• What you are asked to do:
Duplicate the passage of the forum thread on weight decay and deceptive circuits starting at "That’s a neat" and ending at "way or another.".

• Text shown:
• • • • • • •
That’s a neat idea, sort of the dual to the “reinforce pathways taken during training” implementation. I don’t think it resolves the big issue though, namely that it’s easy to hide from this sort of approach by making every weight involved in one way or another.
Sure, but if those small weights don’t contribute to the base objective they would just get pushed all the way to zero, right? Especially if you use L1 instead of L2 regularization. The somewhat scarier version of deception IMO is where there’s a circuit that does contribute to base task performance, but it just also has this property of being deceptive, and the loss landscape is such that SGD can‘t/won’t find a nearby non deceptive alternative with similar or better performance. But it seems like there’s some hope there too, since we know that strictly convex valleys are really low measure in NN loss landscapes, and every independent SGD solution is part of a single connected manifold of low loss. Furthermore for sufficiently large models you can actually just take a convex combination of the weights of two good models and usually get another good model. SGD definitely can find nondeceptive solutions, I guess the question is whether it will do so, and if we can push it in that direction if needed. My intuition currently is that deception isn’t actually going to be a problem except, perhaps, if the network is very deep / has recurrence. We should be worried that people will use very deep recurrent networks to build AGI, but I’m somewhat hopeful that chain of thought language models will sort of save us here since they force the network to store its intermediate computations in a human interpretable format,
So here’s my concern: there can be weights that contribute towards the base objective some of the time but not all of the time. For instance it could be that the check for “am I in deployment?” happens in a different part of the model each time it’s run (using the inputs as a seed to determine where that happens). In this case there is a conditional statement that’s never evaluating to true, but because it happens in a different place in the circuit each time decaying weights don’t really penalize it.
Isn’t this just pushing the problem back a step? Wouldn’t weight decay penalize the weights that compute the input-based pseudorandom number to determine where the deployment check happens?
This also just seems like it’d be really low measure in the SGD prior. Like, where is the optimization pressure coming from to form all these independent deployment-checking circuits throughout the model and also randomize their use? All the while taking a hit on the L2 penalty for doing this?
Is the idea is that the network itself is consciously modeling SGD and gradient-hacking its way toward this solution? If so: 1) it’s not clear to me this is mechanistically possible, and 2) if the AI is superintelligent enough to figure this out, it probably figure out a better way to get what it wants (e.g. break out of the training process altogether).
• • • • • • •
• Data shown:
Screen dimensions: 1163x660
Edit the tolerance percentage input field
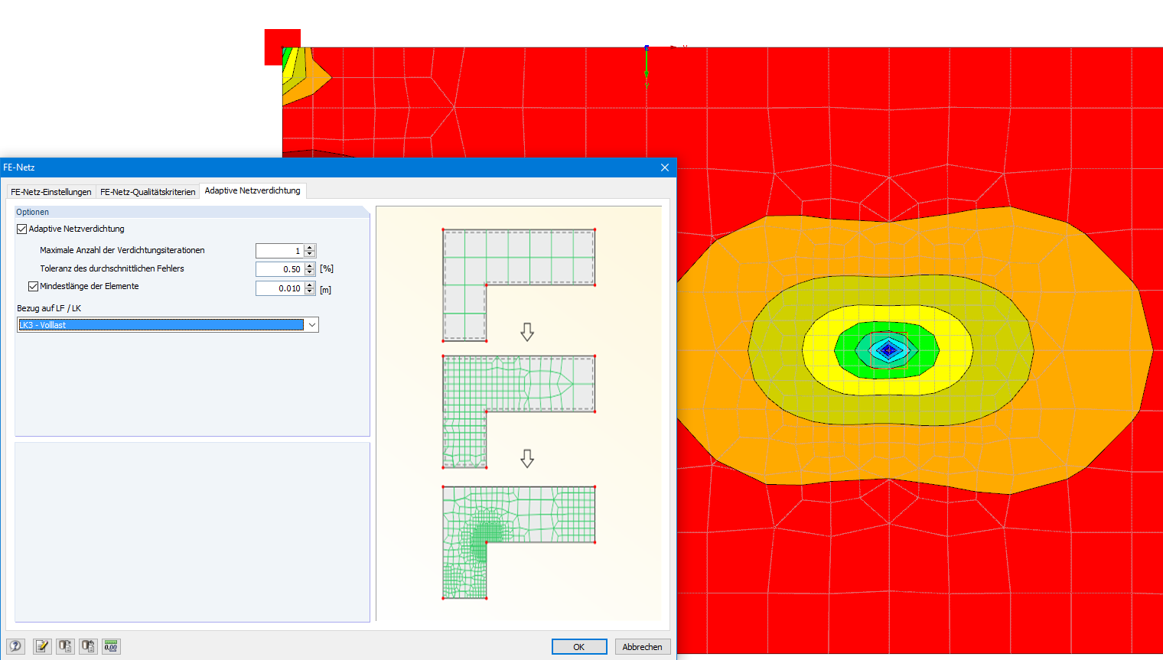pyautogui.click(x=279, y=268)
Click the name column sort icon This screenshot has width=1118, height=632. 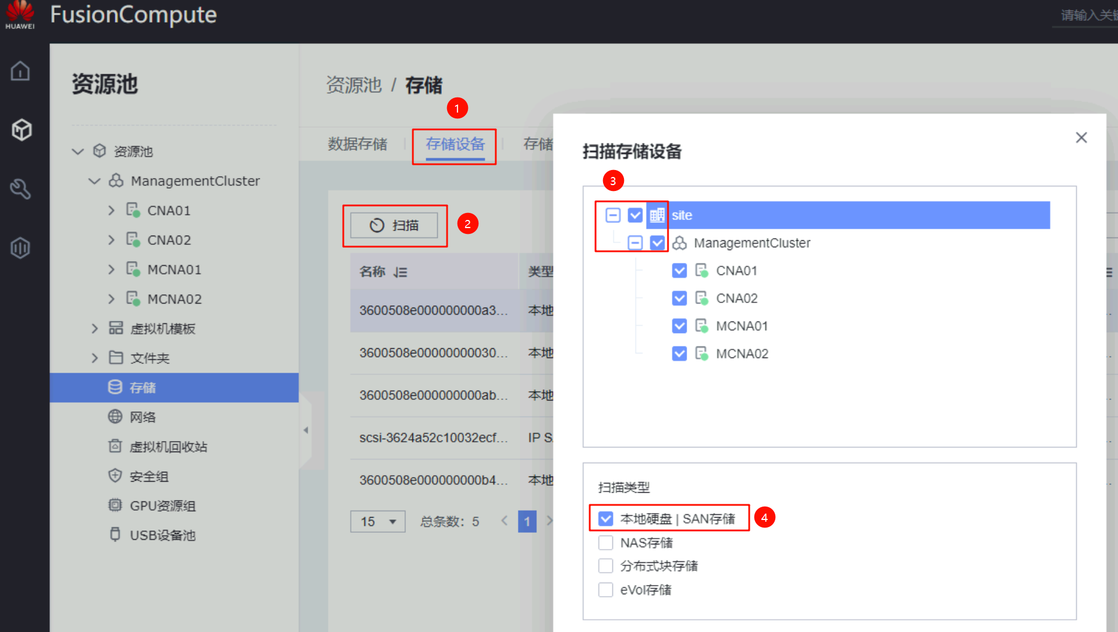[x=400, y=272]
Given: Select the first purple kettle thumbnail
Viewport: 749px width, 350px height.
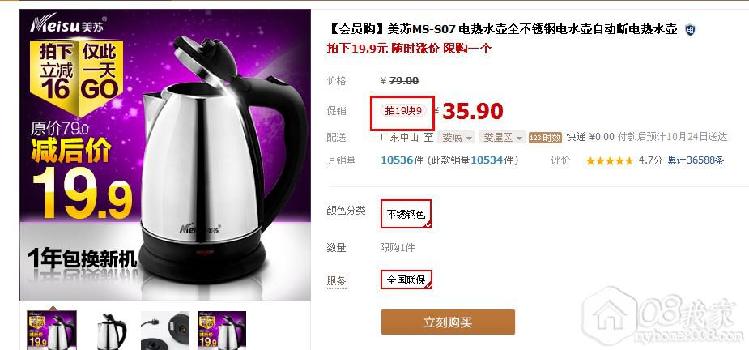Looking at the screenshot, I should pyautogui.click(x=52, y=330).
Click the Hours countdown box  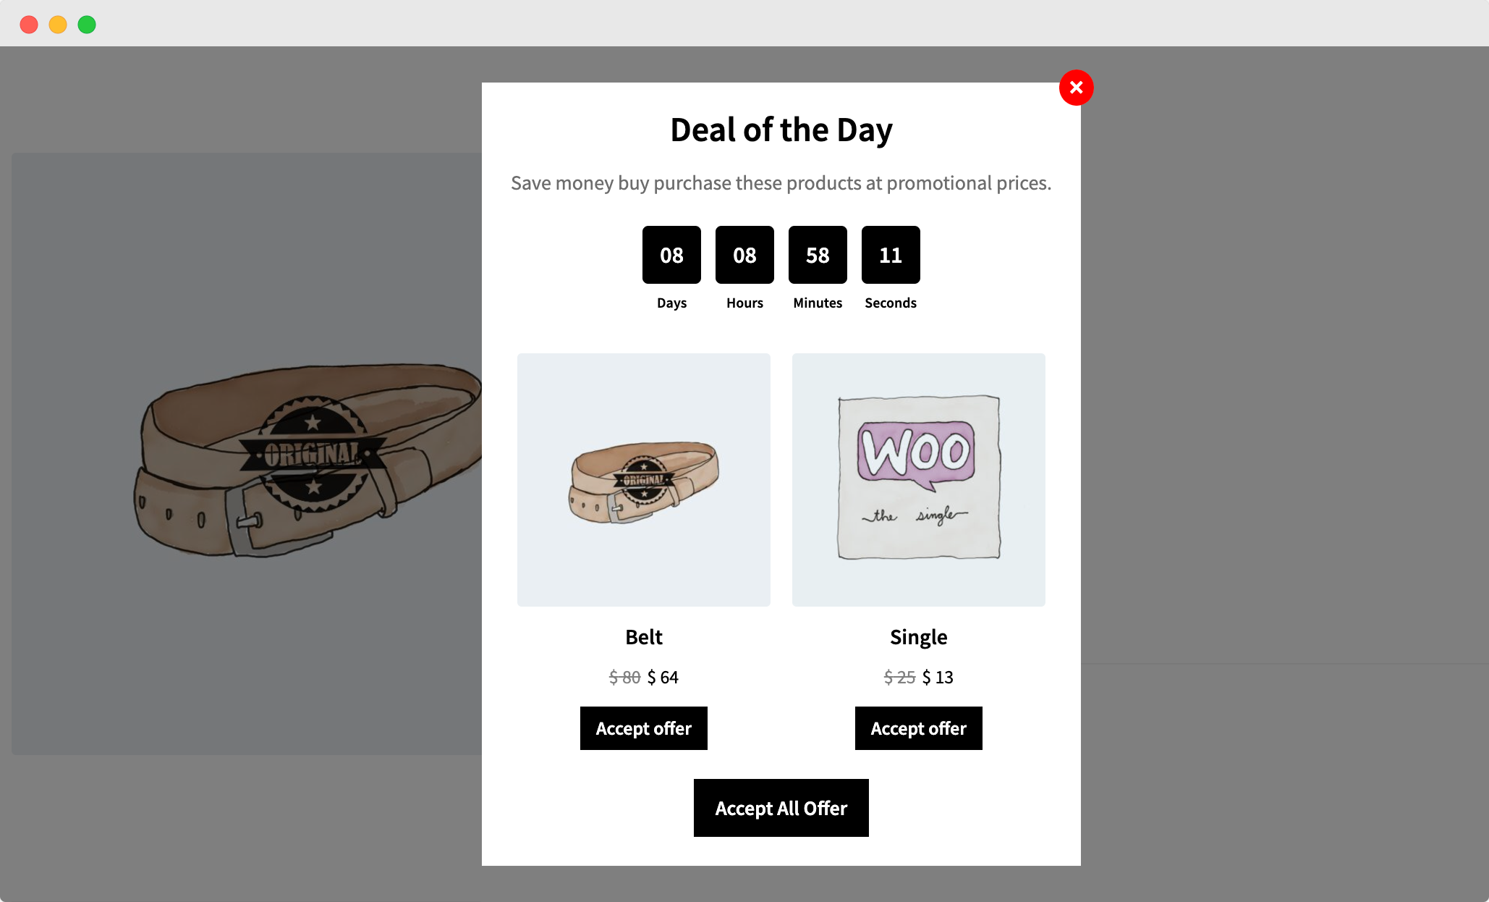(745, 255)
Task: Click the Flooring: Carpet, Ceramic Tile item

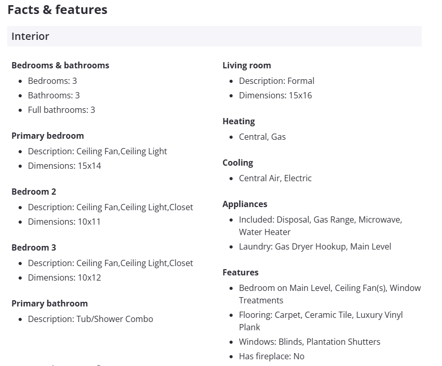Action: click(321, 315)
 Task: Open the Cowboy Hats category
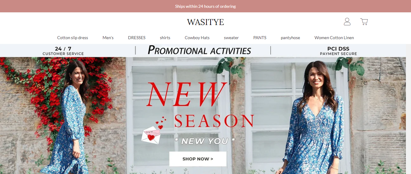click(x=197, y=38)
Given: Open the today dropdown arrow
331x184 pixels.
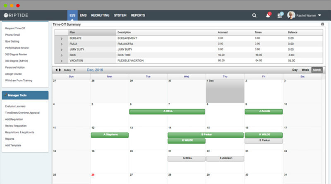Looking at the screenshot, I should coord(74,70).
• • • • • • •
• Response to this task:
That’s a neat idea, sort of the dual to the “reinforce pathways taken during training” implementation. I don’t think it resolves the big issue though, namely that it’s easy to hide from this sort of approach by making every weight involved in one way or another.